Das Heer der frühen Republik (5.Jh. v.Chr.) ist als Phalanx organisiert. Die Phalanx gliedert sich in 3 Treffen nach Altersklassen: Hastati, Principes, Triarii - im Verhältnis 1:1:1/2. Die Soldaten der einzelnen Treffen tragen wahrscheinlich verschiedene Waffen. Leichtbewaffnete (velites) eröffnen den Angriff. Sie sind außerdem für Plänklerdienste bestimmt.



Manipularlegion


Die nur wie ein Stab bewegliche Phalanx wird bald durch Querteilung beweglicher gemacht, d. h. man bildet kleinere taktische Einheiten, indem man innerhalb der Treffen jeweils 2 Centurien (Hundertschaften) zu einer neuen taktischen Einheit, dem Manipel (manipulus) zusammenfaßt. Die Manipel werden innerhalb der Treffen von 1 bis 10 durchnumeriert (1 bis 10 Hastaten-, Principes- und Triariermanipel) und die Centurien innerhalb des Manipels als 1. und 2. Centurie (z. B. des 4. Hastatenmanipels) bezeichnet.



Aufstellung


In den Manipeln stehen die 2 Centurien nebeneinander:

Hastati und Principes wahrscheinlich 6 Mann tief, die Triarii 3 Mann tief gestaffelt. Zwischen den Manipeln (Manipelbreite etwa 18 m; Manipeltiefe nicht ganz 6 m bzw. 3 m) werden regelmäßige, frontbreite Intervalle gelassen. Die Manipel des 2. Treffens decken die Intervalle des 1. Treffens und die Manipel des 3. Treffens die Intervalle des 2. Treffens.

Durch diese Querteilung hat die Phalanx sozusagen Scharniere erhalten, in denen sich die Manipel drehen können. Der Centurio der jeweils 1. Centurie kommandiert, am rechten Flügel stehend, den Manipel. In seiner Nähe steht der Feldzeichenträger (signifer) mit dem Manipelfeldzeichen (signum), das zur optischen Befehlsübermittlung dient. Der Centurio der jeweils 2. Centurie ist, am linken Flügel stehend, stellvertretender Manipelkommandant.

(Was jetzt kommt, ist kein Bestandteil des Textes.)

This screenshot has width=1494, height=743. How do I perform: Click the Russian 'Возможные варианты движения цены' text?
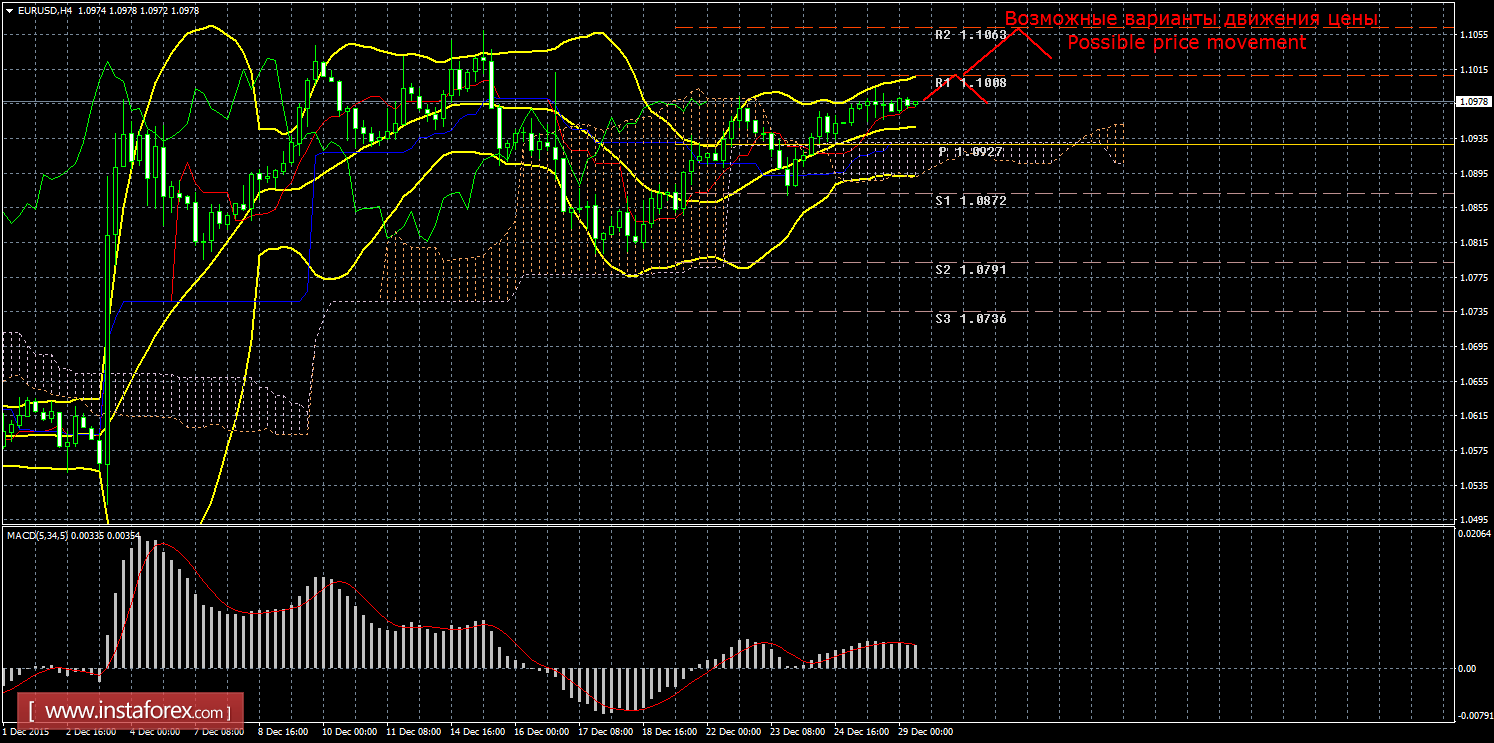point(1191,19)
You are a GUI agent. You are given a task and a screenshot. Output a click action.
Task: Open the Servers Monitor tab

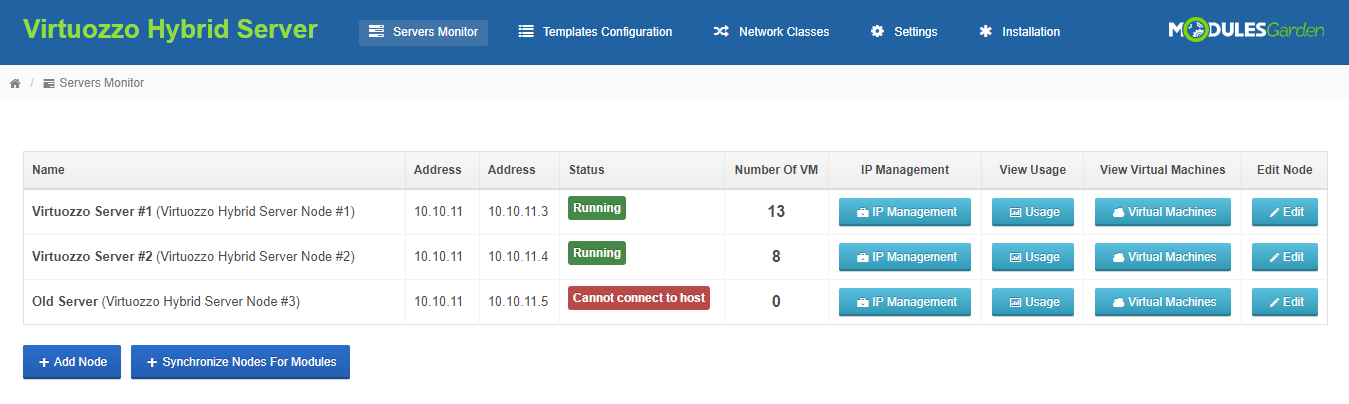click(423, 32)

Manipularlegion nach Polybios


Die Entwicklung zur Manipularlegion ist zu Anfang des 3.Jh. v. Chr. mit dem Krieg gegen Pyrrhos (280 bis 275 v. Chr.) abgeschlossen. Gliederung und Bewaffnung der Manipularlegion des 2.Jh. v. Chr. beschreibt Polybios (geb. ca. 201 v. Chr.):


1200 Hastati = 10 Manipel zu je 120 Mann

= 20 Centurien zu je 60 Mann

1200 Principes = 10 Manipel zu je 120 Mann

= 20 Centurien zu je 60 Mann

600 Triarii = 10 Manipel zu je 60 Mann

= 20 Centurien zu je 30 Mann

1200 Velites (Leichtbewaffnete). Ihre Gliederung ist unbekannt.






Kohortenlegion

Eine grundlegende Neuerung ist die Aufstellung der Kohortenlegion. Diese Heeresreform wird allgemein Marius (156—86 v. Chr.) zugeschrieben, aber in der Überlieferung wird dies nicht ausdrücklich erwähnt. Es wird lediglich berichtet, daß Marius der Legion den Adler (aquila) als Feldzeichen gab, eine technische Verbesserung am Pilum durchführen und das Marschgepäck der Soldaten reformieren ließ.

Die Kohorte ist seitdem die taktische Einheit der Legion. Die gleichnumerierten, hintereinander stehenden Manipel aller 3 Treffen werden nun zu einem einheitlich geschlossenen Kampfkörper, der Kohorte, zusammengefaßt. Die 10 Kohorten der Legion stehen nebeneinander, jede Kohorte in 3 Treffen gegliedert. Die Kohorten werden von rechts nach links von 1 bis 10 durchnumeriert. Die 1. Kohorte hat das größte Ansehen, das sich bis zur 10. Kohorte staffelt. Diese graduellen Unterschiede spielen beim Avancement der Centurionen eine Rolle (s. o.).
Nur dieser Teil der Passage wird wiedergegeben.